Estoy escribiendo esta columna mientras me alisto para llegar a tiempo a un plan inusual: un concurso de Stop en un bar. Sí, ese mismo juego que marcó tantos recreos de colegio, vacaciones y paseos familiares. Un juego que, sin necesidad de pantallas, nos obligaba a pensar, a reírnos, a discutir apasionadamente si “queso” era o no un animal. Mientras lo escribo me doy cuenta de que, sin haberlo planeado, este plan resume algo más profundo: poco a poco estamos volviendo a lo análogo, a lo simple, a la esencia.
Crecí, como muchos de mi generación, en un mundo que conoció la tecnología como una visita ocasional, no como un huésped permanente. Tuvimos infancia sin internet y adultez hiperconectada. Soy parte de esa microgeneración a la que llaman los xennials, esos que sabemos usar un cassette y una story de Instagram con la misma naturalidad. Vivimos la transición: de la máquina de escribir al correo electrónico, del teléfono de disco al celular, del Atari a la Play Station. Nos acostumbramos a mirar el mundo a través de pantallas, pero algo en el fondo siempre extrañamos mirarnos a los ojos: la complicidad de una mirada, el valor de una carcajada real, sin emojis o stickers, o revivir una anécdota que no quedó grabada en ningún celular.
Durante años, como tantos, supe de la vida de las personas que quiero gracias a Facebook primero y luego a Instagram. Me enteraba de matrimonios, nuevos bebés, separaciones, ascensos y viajes con solo deslizar el dedo. Era cómodo, rápido, pero también impersonal. Ahora, sin embargo, noto una tendencia que me genera curiosidad: cada vez más amigos deciden salirse de las redes, o al menos tomarse un respiro. Algunos me cuentan que lo hacen para recuperar tiempo, otros porque sienten que todo se ha vuelto una competencia de apariencias. Borran aplicaciones, cierran perfiles, y de repente me doy cuenta de que, a pesar de que yo soy muy activa en redes y subo todo lo que me gusta, si quiero saber cómo están mis amigos, tengo que escribir, llamar, coordinar un café. Volver a la antigua.
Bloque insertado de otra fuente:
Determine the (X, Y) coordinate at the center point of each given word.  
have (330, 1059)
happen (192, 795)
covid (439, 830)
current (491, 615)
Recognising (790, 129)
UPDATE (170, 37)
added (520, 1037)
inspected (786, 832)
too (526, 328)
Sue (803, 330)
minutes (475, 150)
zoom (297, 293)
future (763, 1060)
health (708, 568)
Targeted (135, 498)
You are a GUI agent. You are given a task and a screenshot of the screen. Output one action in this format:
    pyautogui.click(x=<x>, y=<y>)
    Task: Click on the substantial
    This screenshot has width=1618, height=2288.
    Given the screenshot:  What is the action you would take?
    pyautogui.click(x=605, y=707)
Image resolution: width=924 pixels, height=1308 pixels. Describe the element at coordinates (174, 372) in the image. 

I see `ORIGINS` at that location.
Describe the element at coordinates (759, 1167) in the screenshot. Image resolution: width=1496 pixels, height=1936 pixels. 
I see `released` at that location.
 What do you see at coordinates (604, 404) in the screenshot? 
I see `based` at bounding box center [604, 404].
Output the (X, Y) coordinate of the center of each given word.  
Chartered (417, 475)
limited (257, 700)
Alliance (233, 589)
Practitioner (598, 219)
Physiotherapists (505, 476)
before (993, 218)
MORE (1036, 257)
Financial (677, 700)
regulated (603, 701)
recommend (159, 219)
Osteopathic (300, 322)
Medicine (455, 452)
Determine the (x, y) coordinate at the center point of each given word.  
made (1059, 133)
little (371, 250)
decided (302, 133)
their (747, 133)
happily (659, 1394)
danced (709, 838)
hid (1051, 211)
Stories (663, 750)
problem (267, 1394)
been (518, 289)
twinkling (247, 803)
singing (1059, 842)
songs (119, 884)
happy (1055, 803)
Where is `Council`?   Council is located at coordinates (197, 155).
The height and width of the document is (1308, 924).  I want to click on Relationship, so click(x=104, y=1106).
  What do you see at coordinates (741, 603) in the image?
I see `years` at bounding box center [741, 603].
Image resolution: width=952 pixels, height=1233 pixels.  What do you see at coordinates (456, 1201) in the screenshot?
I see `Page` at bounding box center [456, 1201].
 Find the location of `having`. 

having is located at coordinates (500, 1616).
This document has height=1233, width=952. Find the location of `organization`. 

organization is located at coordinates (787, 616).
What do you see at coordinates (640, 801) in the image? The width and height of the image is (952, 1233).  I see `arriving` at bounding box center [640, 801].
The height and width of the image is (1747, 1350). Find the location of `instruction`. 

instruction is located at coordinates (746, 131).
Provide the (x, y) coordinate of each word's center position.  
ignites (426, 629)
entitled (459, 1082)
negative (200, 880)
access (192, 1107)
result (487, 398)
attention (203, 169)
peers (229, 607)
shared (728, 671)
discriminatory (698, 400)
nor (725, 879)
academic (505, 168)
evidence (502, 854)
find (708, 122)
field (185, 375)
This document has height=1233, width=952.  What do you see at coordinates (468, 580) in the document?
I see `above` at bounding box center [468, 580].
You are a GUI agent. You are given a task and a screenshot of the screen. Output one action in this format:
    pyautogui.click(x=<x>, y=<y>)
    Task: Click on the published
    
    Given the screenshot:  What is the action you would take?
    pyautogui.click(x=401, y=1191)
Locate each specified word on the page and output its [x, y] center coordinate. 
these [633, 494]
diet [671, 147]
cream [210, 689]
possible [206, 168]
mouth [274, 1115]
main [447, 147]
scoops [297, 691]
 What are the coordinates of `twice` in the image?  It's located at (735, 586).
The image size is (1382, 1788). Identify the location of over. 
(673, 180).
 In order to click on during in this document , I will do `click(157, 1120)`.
Y en ese regreso descubro algo que habíamos olvidado: la importancia de la conversación sin filtros, de la risa en vivo y en directo, de las anécdotas que solo ocurren cuando nos encontramos. En un mundo saturado de notificaciones, reacciones y me gusta, hay algo revolucionario en jugar Stop, en jugar golosa, en compartir un juego de mesa. Porque jugar no es solo para niños; es un acto de presencia, una manera de reconectarnos con la parte de nosotros que sigue creyendo que el tiempo puede detenerse un rato. Recuerdo, por ejemplo, esas tardes en las que con un trompo o un yoyo se nos iba la vida entera, sin mayor tecnología que nuestras manos y un pedacito de calle.
La tecnología, claro, no desaparecerá. Y no debería. Nos ha dado herramientas maravillosas y un acceso al conocimiento sin precedentes. Pero quizás estamos aprendiendo —tarde pero a tiempo— a no dejar que nos devore. A equilibrar. A volver a ver a los amigos en carne y hueso, a dejar notas hechas a mano, a desempolvar juegos de infancia.
Me aferro a la esperanza de que los niños que están naciendo hoy sabrán navegar ambos mundos: el de las pantallas y el de los juegos del barrio. Que sabrán usar la tecnología para aprender y crear, pero también sabrán disfrutar de un Stop, un chicle americano, una tarde de escondidas o una competencia de canicas. Porque, al final, los juegos de siempre no solo entretienen: desarrollan motricidad, creatividad, empatía y, sobre todo, nos devuelven el regalo más escaso de todos: el tiempo compartido.
Volver a lo análogo no es retroceder. Es recordar que la felicidad no siempre necesita Wi-Fi. A veces basta con un tablero de Stop, unas hojas de colores o un simple “te invito a un café” para volver a sentirnos humanos en toda la extensión de la palabra.